Au service de la cause coloniale et peintre « officiel », son art d'ultra coloriste est parfois un peu plus éloigné de la réalité que ne peut l’être la palette de Delacroix. 


Judith

Il n’en reste pas moins un véritable artiste capable d’émouvoir et de reproduire avec une puissance fantasmatique, l'attirail décoratif fait de minutieux détails architecturaux et mobiliers, des sourates magnifiquement ciselés dans le bois ou des riches jeux de matière (broderies, dorures, tissus, parures et bijoux). 

Benjamin-Constant excelle aussi dans les éclairages et certaines de ses toiles évoquent Rembrandt. Il est également capable d’une peinture tellement fine que la trame de la toile se confond avec la chemise du modèle. 



Les grands, voire très grands, formats (achetés par l’Etat) nous invitent à entrer sans nous déchausser dans des intérieurs privés. Ou à investir des horizons comme autant de territoires vierges, fertiles, sauvages donc bons à civiliser. 

Les têtes coupées des Derniers rebelles, dont les corps gisent au pied des remparts de Marrakech, pendent en trophées aux flancs d'un dromadaire.

Les Prisonniers marocains, avec un gisant inspiré du Christ mort d'Holbein, endurent des supplices significativement cruels.
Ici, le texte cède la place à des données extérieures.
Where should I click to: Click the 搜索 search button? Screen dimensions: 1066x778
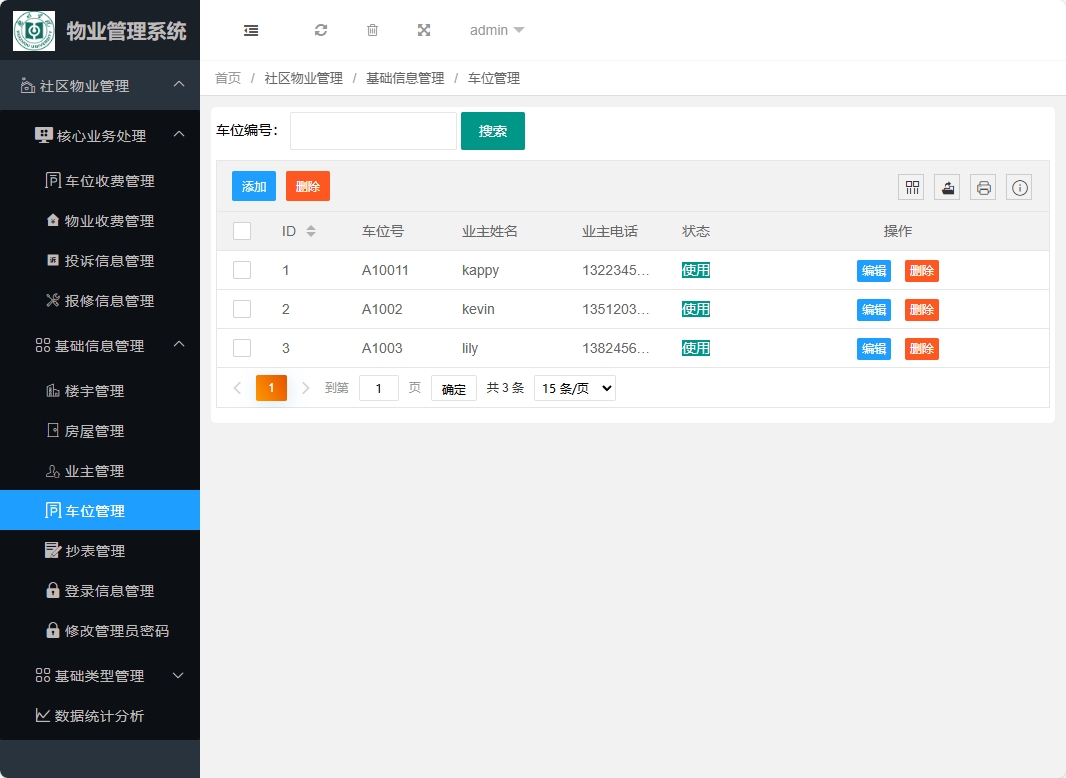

Voici autant d’éléments qui justifient la « civilisation » contre la « barbarie ».
Entrée du sultan Mehmet II
à Constantinople 
le 29 mai 1453
   
Le Roi du Maroc allant recevoir
officiellement un ambassadeur
européen vers 1885
 
  
 
Quarante ans après Delacroix (entre 1870 et 1873), Benjamin-Constant fera trois séjours au Maroc, mais c’est en réalité dans son atelier aux Batignolles, rempli de tapis et d’objets exotiques, qu’il s’inspire des sociétés autochtones et triture leur histoire (Huysmans le baptisera « l’Orientaliste des Batignolles »).

Il y installe par exemple des janissaires, guerriers ottomans n'ayant jamais poussé une babouche à l'intérieur du royaume chérifien.

Le somptueux Caïd Tahamy (fonds du musée de Narbonne) est coiffé d'un turban improbable et vêtu d'une djellaba rose pour le seul plaisir de l'œil.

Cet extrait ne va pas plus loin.